§ **What to work on**
Starting at the line with "Where should I click to: Click the plus" and going on through the line with "Task: Open the filter options lines icon", reproduce each line in the records below exactly and nothing more.

Stored records:
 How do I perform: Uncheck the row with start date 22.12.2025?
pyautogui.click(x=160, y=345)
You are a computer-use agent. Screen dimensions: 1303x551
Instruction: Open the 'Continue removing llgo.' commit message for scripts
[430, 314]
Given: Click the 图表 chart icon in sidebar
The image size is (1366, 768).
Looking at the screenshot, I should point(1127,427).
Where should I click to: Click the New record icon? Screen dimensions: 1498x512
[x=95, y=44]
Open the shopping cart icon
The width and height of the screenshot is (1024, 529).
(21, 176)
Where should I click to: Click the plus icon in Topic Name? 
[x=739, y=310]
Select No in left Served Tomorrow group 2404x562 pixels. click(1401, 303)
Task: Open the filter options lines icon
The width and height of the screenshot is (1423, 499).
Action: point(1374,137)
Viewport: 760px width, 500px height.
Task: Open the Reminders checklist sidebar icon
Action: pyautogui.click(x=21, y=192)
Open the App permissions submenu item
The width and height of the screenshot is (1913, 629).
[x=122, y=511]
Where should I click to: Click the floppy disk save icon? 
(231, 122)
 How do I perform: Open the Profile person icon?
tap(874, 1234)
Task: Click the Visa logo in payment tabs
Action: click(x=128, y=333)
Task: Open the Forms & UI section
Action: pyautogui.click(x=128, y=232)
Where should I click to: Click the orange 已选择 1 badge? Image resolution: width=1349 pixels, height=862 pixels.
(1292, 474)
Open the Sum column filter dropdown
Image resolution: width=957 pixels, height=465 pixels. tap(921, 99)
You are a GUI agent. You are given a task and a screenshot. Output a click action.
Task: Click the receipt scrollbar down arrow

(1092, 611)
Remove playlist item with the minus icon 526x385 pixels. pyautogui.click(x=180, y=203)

§ **Answer to the problem**
Where should I click to: Click the plus icon in Topic Name? 
[x=739, y=310]
Select No in left Served Tomorrow group 2404x562 pixels. click(1401, 303)
Task: Open the filter options lines icon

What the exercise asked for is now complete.